In all his critics he finds two failures: a “basic refusal to say what they mean,” and a basic refusal to defend Christianity against worldly philosophy. Christian apologetics in the twentieth century, insofar as it is anti-Clark, is a failure. It fails either because it is empirical, or irrational, or both. With defenders of the faith like Van Til, Poythress, and Montgomery, Christianity needs no enemies.
Criticisms against the work of Gordon H. Clark made by Reformed theologians, and some others, hardly mention the details of his theology as stated in his What Do Presbyterians Believe? and his several commentaries on New Testament books. If there are some theological objections, such as those against his view on the incomprehensibility of God in A Complaint Against the Philadelphia Presbytery of the Orthodox Presbyterian Church (a complaint lodged by Clark’s detractors against the presbytery because the presbytery voted in 1944 to ordain Clark), these theological objections quickly become more philosophical and epistemological. Rather than being strictly exegetical, they are directed against his alleged “rationalism.” Naturally the theology and the philosophy permeate each other. This controversy, in which after five years the General Assembly refused to rebuke the presbytery, continued on academically to his death. Since Clark’s many publications were read and criticized by scholars outside that denomination, the philosophic or apologetic controversy is worthy of careful study.
From the philosophic point of view, so far as one can appeal to antiquity, it was a controversy between Plato and Aristotle, or, in Christian terms, between Augustine and Aquinas. Naturally this appeal cannot be interpreted too exactly, for Cornelius Van Til, who furnished the basic content of the Complaint, is best known as a Presuppositionalist and not as an Aristotelian. Nevertheless, and inconsistently as it would seem, he always maintained that the cosmological argument for the existence of God, though faulty as expressed by Aristotle and Aquinas, can be rephrased so as to be logically compelling. Unfortunately he never explained how.
Van Til’s deficiency at this point is one reason, albeit a minor reason, by which to recognize that the controversy basically and fundamentally concerns the nature of logic and its use in theology. But the context is far wider than the Orthodox Presbyterian Church and Westminster Seminary. In the middle of the nineteenth century, Soren Kierkegaard denounced logic and installed passion on the throne of theology. To be a Christian one must believe contradictions. Karl Barth continued with Paradox; and Emil Brunner declared that God and the medium of conceptuality schliessen einander aus-are mutually exclusive. Dooyeweerd and his followers, including Van Til, are not usually so extreme. Even so, Van Til asserted that “we dare not maintain that his [God’s] knowledge and our knowledge coincide at any single point” (A Complaint, p. 5, col. 3, italics his or theirs). Some of Van Til’s students have since tried to produce a Christian apologetic by rejecting the law of contradiction and combining empiricism, apriorism, and irrationalism into a synthetic diamond of many facets. One thing at any rate cannot be gainsaid: The nature and use of logic in theology is in this century a matter of great importance.
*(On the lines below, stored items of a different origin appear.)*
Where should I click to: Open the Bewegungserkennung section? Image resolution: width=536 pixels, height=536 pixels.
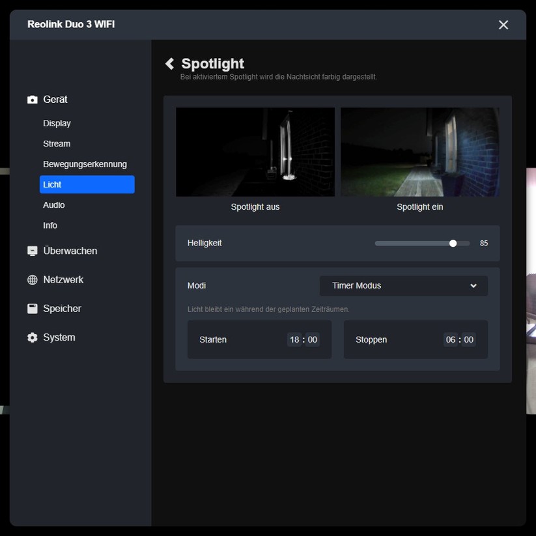pos(84,164)

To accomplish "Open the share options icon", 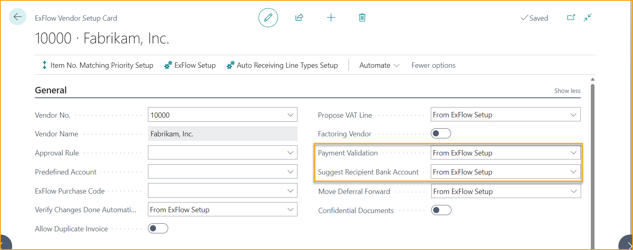I will pyautogui.click(x=299, y=17).
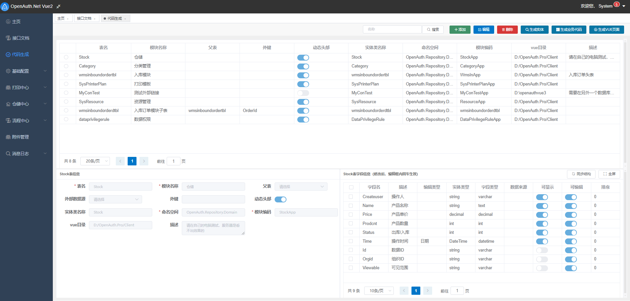The image size is (630, 301).
Task: Click the 名称 search input field
Action: [392, 29]
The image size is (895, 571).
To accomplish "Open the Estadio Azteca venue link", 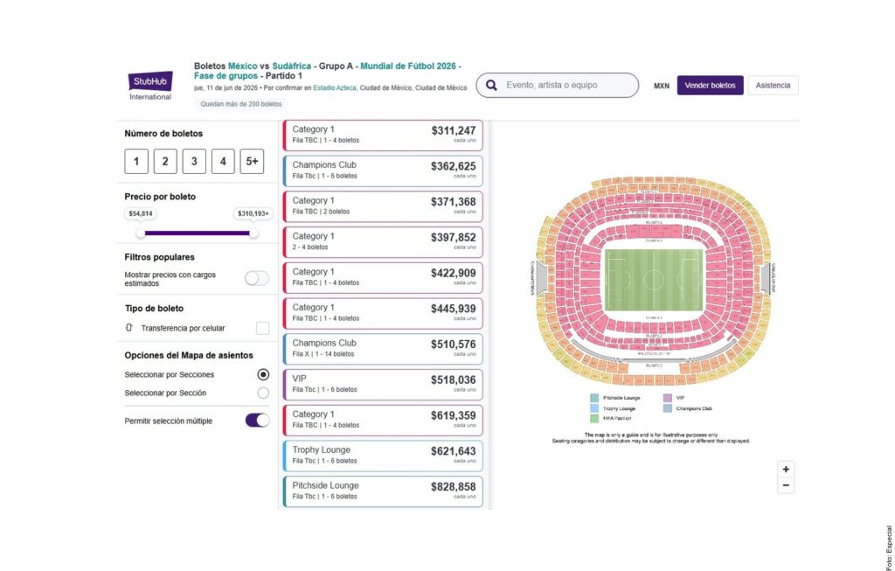I will pos(335,88).
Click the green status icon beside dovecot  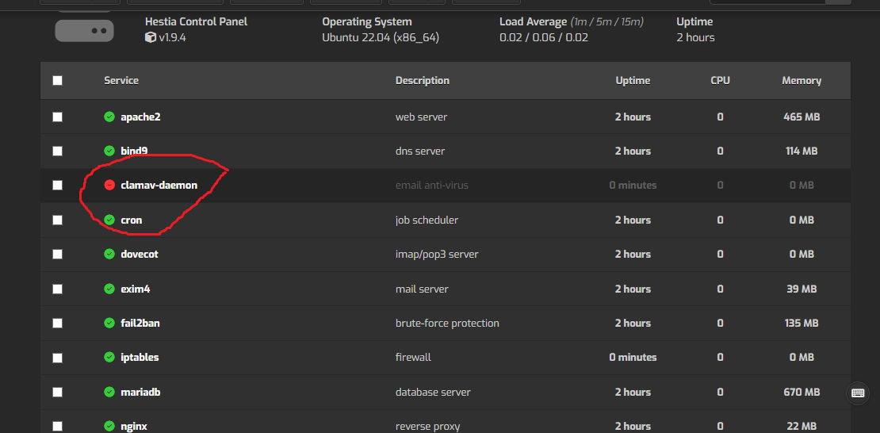pyautogui.click(x=109, y=254)
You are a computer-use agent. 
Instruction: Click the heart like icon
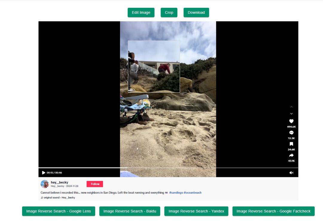[291, 121]
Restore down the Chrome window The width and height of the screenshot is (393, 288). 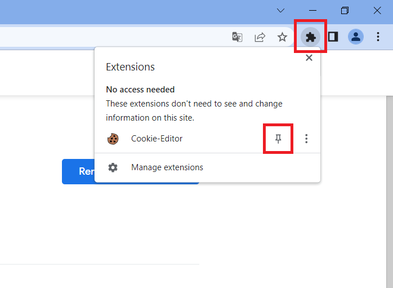(345, 10)
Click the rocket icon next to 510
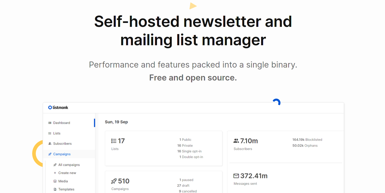The image size is (385, 193). [114, 181]
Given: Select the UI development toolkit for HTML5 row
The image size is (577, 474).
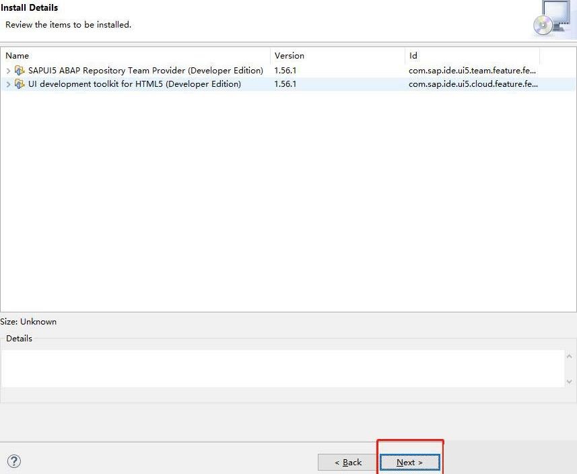Looking at the screenshot, I should coord(135,84).
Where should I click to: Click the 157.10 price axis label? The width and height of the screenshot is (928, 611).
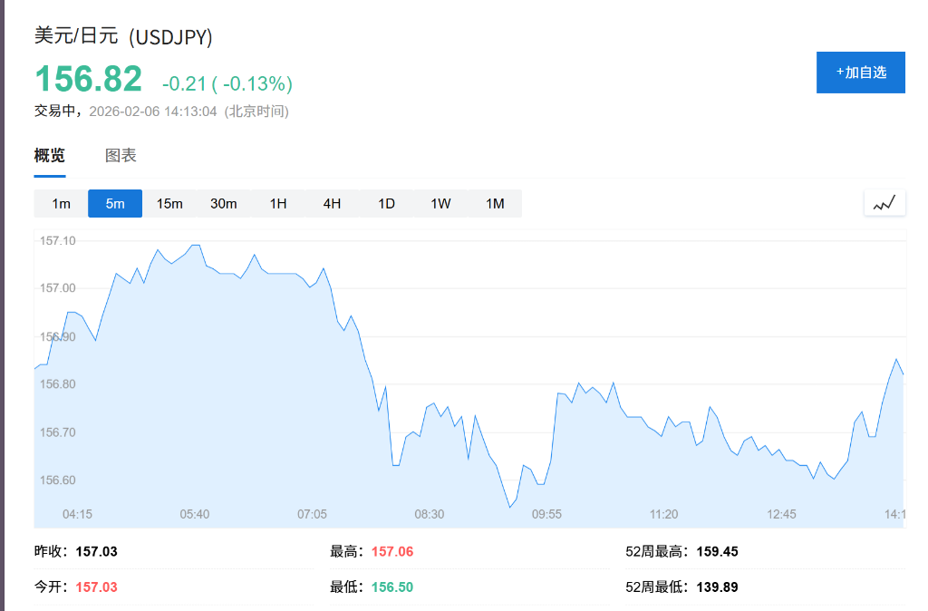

In addition to the usefulness and indispensability of the “trivial,” the “platitudinous,” and the “empty” logical forms, which alone determine that two statements are contradictories, or contraries as the case may be, the more common use fills the empty a’s, b’s, and c’s with bears, stars, and the federal headship of Adam. There is no way to establish any article of the creed, much less a system of doctrine such as the Westminster Confession, without filling the form with Scriptural content. In view of Clark’s commentaries on several New Testament books, it is ridiculous to charge him, as some of the more benighted apologists have done, with proceeding on the basis of logical one. Logic alone gives, A(ab) A(bc) implies A(ac). Theology argues, All sinners are under the wrath and curse of God, All men are sinners, therefore all men are under God’s curse. Or, All who are justified like Abraham are justified by faith, All who are justified are justified like Abraham, there fore all who are justified are justified by faith. This may sound academic, platitudinous, useless; but Paul did not think so in his letter to the Galatians. Steps such as these must be used in the formulation of every Christian doctrine. Another step, even a previous step, is the definition of justification. On the grounds that Poythress proposes, one would not know when, or even if, a respondent meant what Calvin and Hodge meant, and when, or even if, Poythress meant the Roman Catholic definition which confuses justification with sanctification.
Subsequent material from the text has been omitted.